Strait of Hormuz oil traffic is increasing meaningfully, U.S. Energy Secretary Chris Wright said Tuesday, and that was enough to knock Brent crude down 3.5% to $90.94 a barrel by midmorning and push U.S. crude futures down roughly 4% to $87.68.
| Metric | Value |
|---|---|
| WTI crude (11:35 a.m. ET) | $87.68 / bbl (-4%) |
| Brent crude (11:35 a.m. ET) | $90.94 / bbl (-3.5%) |
| Brent peak (April 7, 2026) | $138 / bbl |
| Brent April average | $117 / bbl |
| EIA 2026 Brent forecast (revised) | $96 / bbl |
| Estimated Hormuz outage at peak (April) | 9.1 million bpd |
Wright made the remarks at the Atlantic Council Global Energy Forum in an interview with CNBC’s Brian Sullivan. He said oil exports through the strait are rising and “will continue to rise,” though he did not provide precise flow data. The comments confirm a shift from March, when Wright told CNBC the U.S. Navy was not yet ready to escort commercial tankers through Hormuz, with all available military assets still focused on degrading Iran’s offensive capabilities.
The backdrop matters. EIA’s Short-Term Energy Outlook shows Brent hit $138 a barrel on April 7 and averaged $117 for the month as the de facto closure of the strait tightened global supplies. Tuesday’s price, while still elevated by historical standards, represents a substantial pullback from those levels as signals of reopening accumulate.

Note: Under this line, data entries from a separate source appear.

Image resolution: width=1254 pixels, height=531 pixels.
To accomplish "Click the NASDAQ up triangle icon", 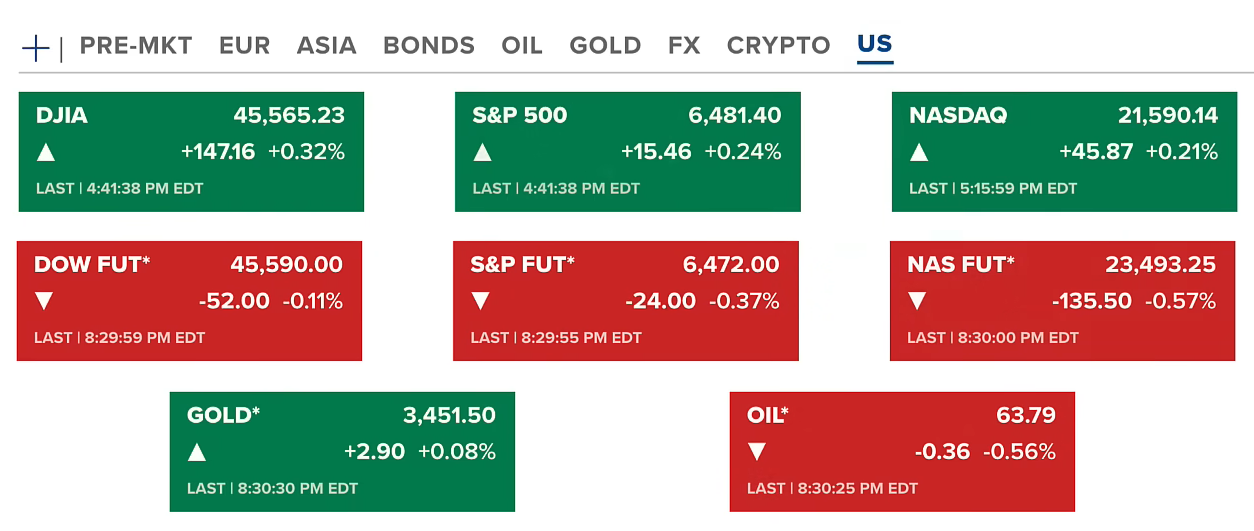I will tap(919, 153).
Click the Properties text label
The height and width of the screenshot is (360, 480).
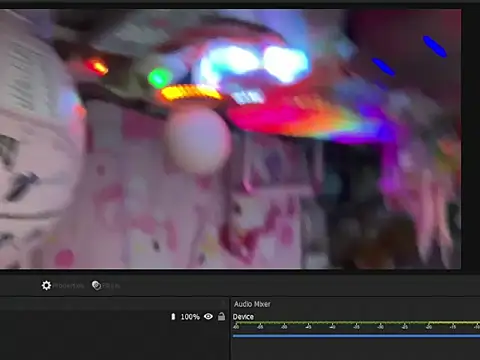pos(68,286)
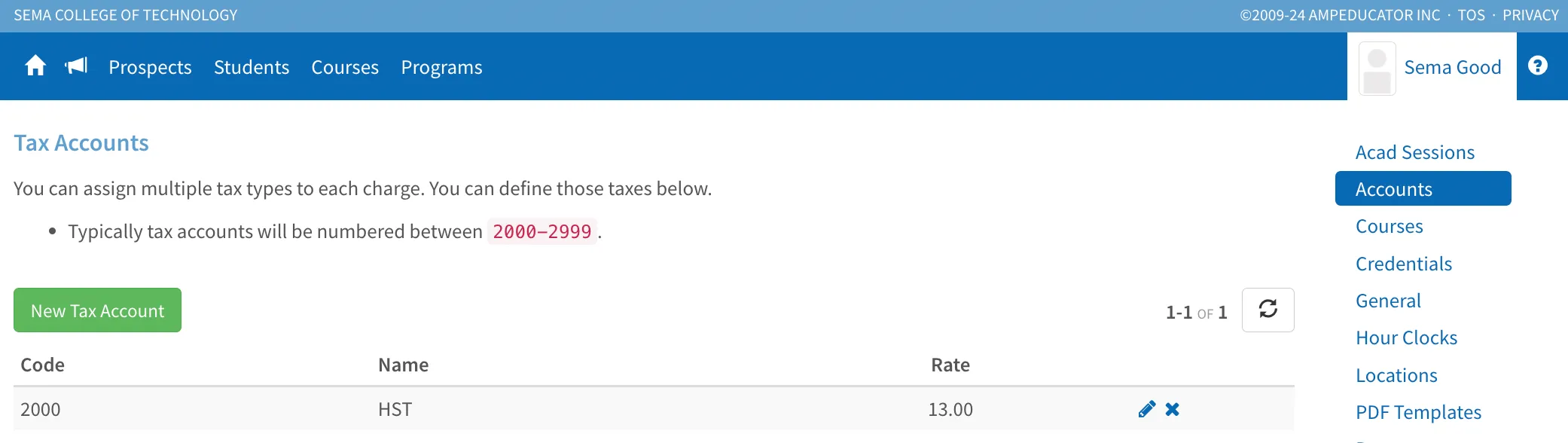The image size is (1568, 443).
Task: Open the Courses top navigation item
Action: point(345,67)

What Rising Strait of Hormuz Oil Traffic Means for Prices
The price drop reflects a simple recalibration of risk. Some supply that the market priced out is filtering back in. Maritime analytics firm Kepler reported that four Iranian-flagged tankers passed through the Strait of Hormuz on June 5, a concrete data point supporting Wright’s broad-brush comments. The U.S. Navy has also been quietly coordinating with some vessels attempting to exit the Persian Gulf.

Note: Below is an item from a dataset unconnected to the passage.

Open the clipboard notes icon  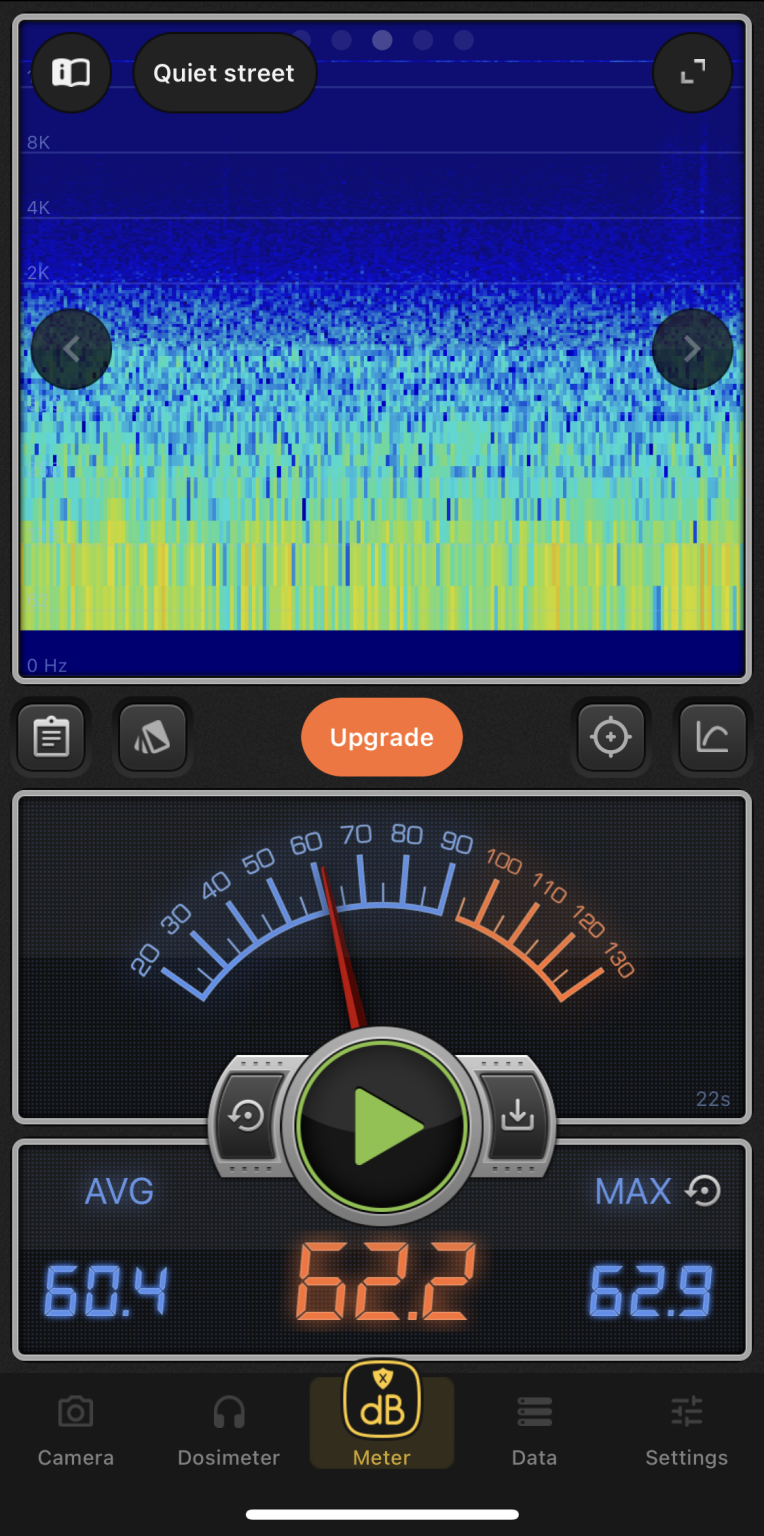click(x=51, y=738)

Still, the headline number on disruption is large. The EIA estimated Hormuz outages at 7.5 million barrels per day in March, rising to a peak of 9.1 million bpd in April before beginning to ease. The agency revised its 2026 Brent forecast up to $96 a barrel from $78.84, and its WTI forecast to $87.41 from $73.61, citing those disruptions directly. Tuesday’s WTI print is essentially sitting on that revised annual forecast, which says something about how much supply uncertainty remains priced in.
JPMorgan analysts added another layer. In a June 4 note, the bank wrote that some 2 million barrels per day may already be transiting on tankers with transponders switched off. “Despite the ongoing naval blockade and the steep decline in commercial traffic, surprising volumes of crude and petroleum products still appear to be transiting the Strait,” the analysts said. The bank has separately warned that if the strait is fully blocked, onshore and offshore storage across Middle Eastern producers could absorb only about 25 days of stranded production before forced shutdowns begin.
Ceasefire Holds for Now, Deal Timeline Unclear
The geopolitical picture is fragile. Iran launched missiles at Israel this week in retaliation for Israeli strikes on Lebanon. Israel responded. The fragile April ceasefire briefly looked finished. Trump pressed Israeli Prime Minister Benjamin Netanyahu to hold back further attacks, and for now both sides say they have ceased fire. The violent exchange briefly spiked prices Monday before the market reversed.
Trump said Monday a deal with Tehran to formally reopen Hormuz is “two or three days away.” He has made similar claims repeatedly without an agreement materializing. That skepticism is warranted, but the combination of his comments, Wright’s remarks, the Kepler tanker data, and the JPMorgan dark-fleet estimates suggests strait of Hormuz oil traffic is genuinely improving at the margins, even if a formal accord remains elusive.
Oil prices have still surged roughly 30% since the U.S. and Israel struck Iran on February 28. Tehran responded by attacking tankers and mining the strait, triggering what industry executives describe as the largest oil supply disruption in history. Industry analysts have noted that global stockpile buffers have kept prices from spiking further. Those buffers thin as summer demand peaks. If the strait of Hormuz oil traffic stalls again before a deal is signed, the inventory cushion that has capped prices could disappear faster than the market currently expects.
The next hard test: whether the ceasefire holds through the week, and whether Wright’s “rising meaningfully” translates into verifiable daily flow data. A single confirmed escalation puts $100 Brent back on the table immediately.